Here we are on Day 10 of our trip, sleeping in Hailey Idaho. As far as Idaho goes, Hailey is where you stay if you can’t afford to stay in Ketchum. Ketchum is where you stay if you can’t afford to stay in Sun Valley. Sun Valley is where you ski. What the heck everyone is doing out here in the middle of the summer we have no idea. But it sure seems crowded.
What are we doing here? Well it all started with our detour from McDermitt NV on Day 6 of our trip. This blog post tells of the adventures getting us here to Hailey. Notably mineral rich McDermitt, history rich Idaho City and the hot springs of the Boise Basin.
Day 6 – McDermitt, NV:
After 5 days of adventuring we landed in McDermitt NV. McDermitt NV is a rockhounding haven. If you don’t know what rockhounding is, check out my last post. All the books say that McDermitt is just swimming in exciting rocks: opalized wood, thundereggs, agate … . The other awesome thing about McDermitt is that it is BLM (Bureau of Land Management) land and so you can set up your tent and camp anywhere for free. And so on day 6 we headed to McDermitt with much enthusiasm.

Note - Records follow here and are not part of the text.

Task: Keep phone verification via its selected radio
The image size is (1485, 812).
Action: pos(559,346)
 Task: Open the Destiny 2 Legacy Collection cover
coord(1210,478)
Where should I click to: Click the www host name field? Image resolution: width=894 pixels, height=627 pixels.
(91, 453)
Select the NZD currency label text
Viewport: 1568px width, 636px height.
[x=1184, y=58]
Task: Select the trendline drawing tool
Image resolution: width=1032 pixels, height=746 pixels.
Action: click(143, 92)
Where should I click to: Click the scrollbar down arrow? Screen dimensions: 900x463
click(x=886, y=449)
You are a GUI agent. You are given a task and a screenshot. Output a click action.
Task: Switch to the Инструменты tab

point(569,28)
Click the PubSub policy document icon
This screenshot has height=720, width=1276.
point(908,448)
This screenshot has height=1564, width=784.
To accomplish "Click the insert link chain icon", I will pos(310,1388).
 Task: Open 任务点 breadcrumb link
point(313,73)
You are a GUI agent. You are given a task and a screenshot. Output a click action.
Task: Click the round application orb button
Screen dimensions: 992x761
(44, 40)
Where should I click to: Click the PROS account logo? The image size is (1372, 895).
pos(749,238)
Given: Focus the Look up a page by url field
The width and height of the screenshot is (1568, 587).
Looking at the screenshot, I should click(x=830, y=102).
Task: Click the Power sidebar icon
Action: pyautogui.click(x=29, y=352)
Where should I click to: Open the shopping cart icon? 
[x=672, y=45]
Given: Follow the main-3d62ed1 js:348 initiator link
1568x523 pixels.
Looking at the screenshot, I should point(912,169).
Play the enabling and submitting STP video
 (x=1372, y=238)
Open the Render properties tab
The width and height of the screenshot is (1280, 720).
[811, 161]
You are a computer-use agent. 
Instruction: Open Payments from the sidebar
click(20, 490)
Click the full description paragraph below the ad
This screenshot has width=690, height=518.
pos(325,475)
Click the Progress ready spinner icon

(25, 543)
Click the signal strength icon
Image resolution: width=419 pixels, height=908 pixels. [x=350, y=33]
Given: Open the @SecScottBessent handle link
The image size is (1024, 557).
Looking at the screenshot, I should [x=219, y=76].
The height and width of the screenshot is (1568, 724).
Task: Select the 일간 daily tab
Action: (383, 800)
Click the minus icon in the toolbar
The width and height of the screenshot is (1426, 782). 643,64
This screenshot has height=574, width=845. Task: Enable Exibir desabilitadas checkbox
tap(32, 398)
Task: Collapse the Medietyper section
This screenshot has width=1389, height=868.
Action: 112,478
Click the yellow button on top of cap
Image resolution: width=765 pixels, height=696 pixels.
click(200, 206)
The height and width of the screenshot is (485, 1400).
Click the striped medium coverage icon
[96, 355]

We ate lunch at a half diner/half casino where the ladies room sold condoms where I expected to see tampons. Then we headed out the dirt rockhounding road with much enthusiasm. McDermitt was actually a little hot out in rockhounding land. 100 degrees the car said. Lucy refused to get out and look for rocks. Caleb, Leo and I made an honest try and found a spot we’d love to spend more time at, weather being a little nicer and Lucy being a little less grumpy. Opalized wood I think I found. I swear you can see the shimmer! But by 1PM, 100 degree weather, and McDermitt looking like the place in the image below, it didn’t seem like the place to camp, nor the place to wait around until evening, so we headed out.
Caleb and Leo looking through rocks other people have discarded:
Down the dusty dirt road we went and poof! A flat tire.
Caleb changed the tire and we decided to head on to find a place to replace the broken tire. But alas, there are no tire shops in a spot that looks like this:
Lucy was not willing to get out and look for rocks in McDermitt but she did do some exploring in the gas station. Here she is with the Monarch butterfly she found.
So on to Rome, OR, the next campsite. 104 degrees in Rome. Time to keep on driving. Finally a spot in Jordan Falls, OR to spend the night in a B&B. Almost to Boise which is a spot we could change our tire. But the next day was Sunday and no tire stores were open. Boise weather forcasted to be 104. What to do?
Well Caleb knew what to do.
And what do you do after you’ve spent the day in the waterpark all day long in 104 degree weather? Play in your motel pool all night long.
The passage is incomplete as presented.